Non è vero, dunque, che più si lavora, più si produce?

"Lavorare a oltranza significa privare i nostri sistemi (fisico e psicologico) delle possibilità di recupero: il rischio è che si inneschi la spirale del ‘burnout’ (dall’inglese, ‘bruciato, scoppiato’), ovvero il completo esaurimento delle proprie risorse psicofisiche, con il conseguente peggioramento della performance lavorativa".

Emerge un quadro assai oscuro, insomma, del lavoro nell’era digitale.

"Direi piuttosto che finora i lati negativi hanno prevalso su quelli positivi, che pure esistono e meriterebbero più attenzione, anche dal punto di vista normativo.
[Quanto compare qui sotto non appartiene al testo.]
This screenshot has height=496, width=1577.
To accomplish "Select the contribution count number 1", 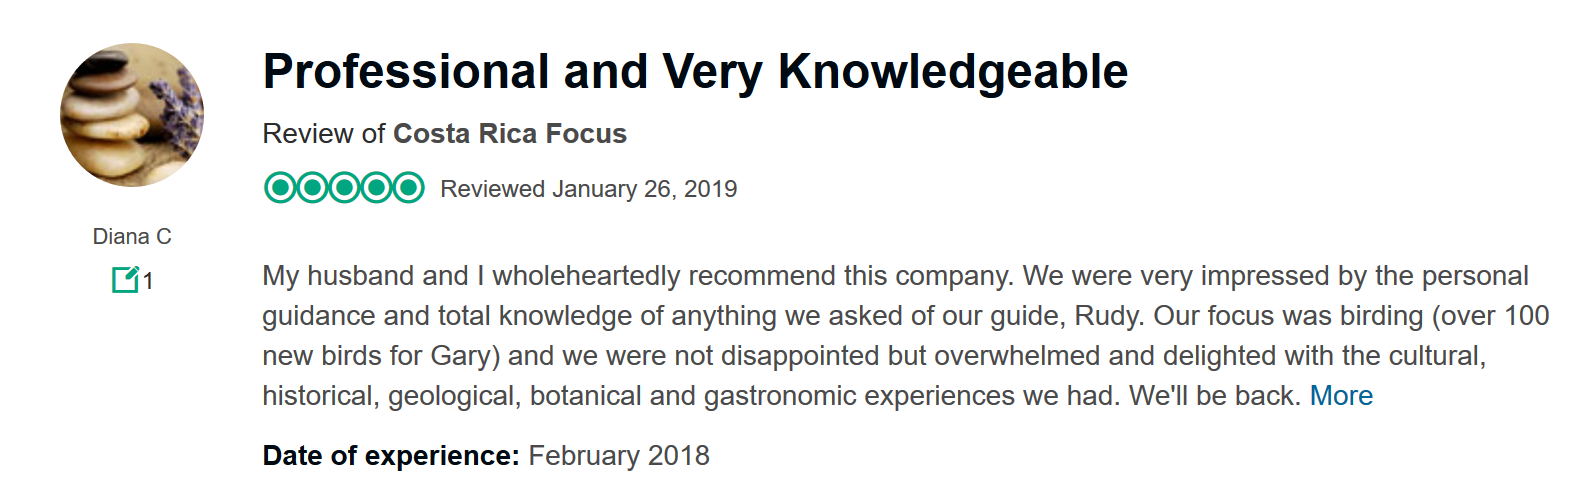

Al momento, sembra che le organizzazioni non siano abbastanza mature per gestire questo cambiamento: prevale ancora la convinzione che più tempo investito nel lavoro equivalga a maggior produttività. E un recente studio europeo ha confermato che in smart working si lavora molto di più di quanto si dovrebbe".

In università lei siede anche nel Comitato di garanzia per le pari opportunità. In che modo queste nuove modalità di lavoro stanno influendo sulla vita delle lavoratrici?

"Per le donne, specie quelle con figli piccoli o genitori e familiari con disabilità da accudire, queste forme di lavoro si stanno rivelando particolarmente penalizzanti. Il lavoro, infatti, si è insinuato fra le mura domestiche e quella ‘conciliazione tra tempi di vita e tempi di lavoro’, ampiamente invocata, è ancora di là da venire".

Cosa possiamo augurarci per il prossimo futuro?

"Occorre formare chi ricopre ruoli manageriali nelle organizzazioni, perché sappia instaurare un rapporto di fiducia reciproca con i propri collaboratori. Allo stesso modo, occorre formare i lavoratori e le lavoratrici, affinché siano sempre più consapevoli dell’importanza di attribuire il giusto tempo alle incombenze lavorative, arginando gli eccessi".